▶ **Exercise instructions**
Nothing but a number should be given: the count of lines in the listing that include "screenshot".

▶ **Given data**
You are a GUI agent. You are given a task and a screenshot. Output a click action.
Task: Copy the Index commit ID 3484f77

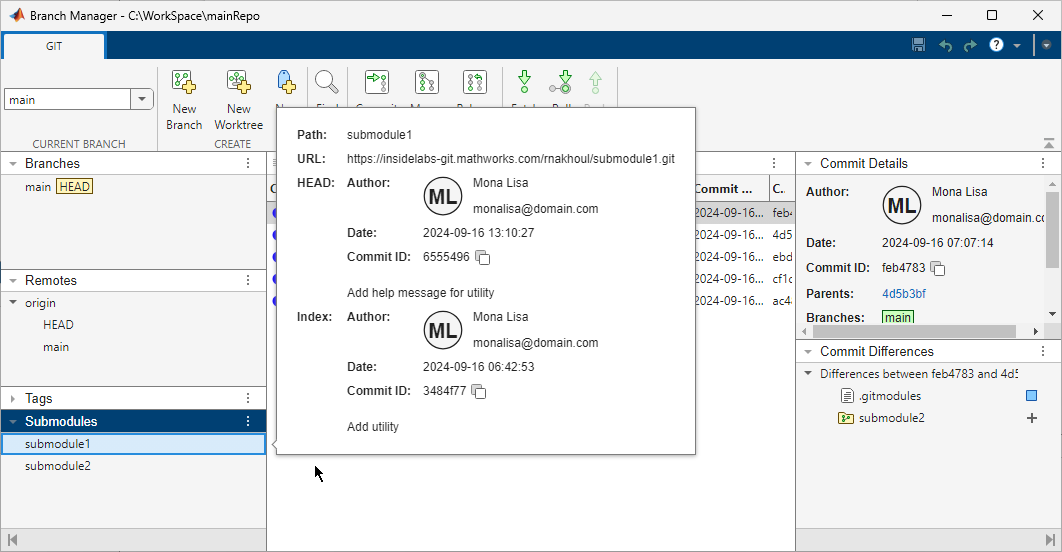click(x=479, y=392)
---
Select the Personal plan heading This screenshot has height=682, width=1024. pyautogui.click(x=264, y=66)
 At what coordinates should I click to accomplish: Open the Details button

▶ **Answer to this problem**
2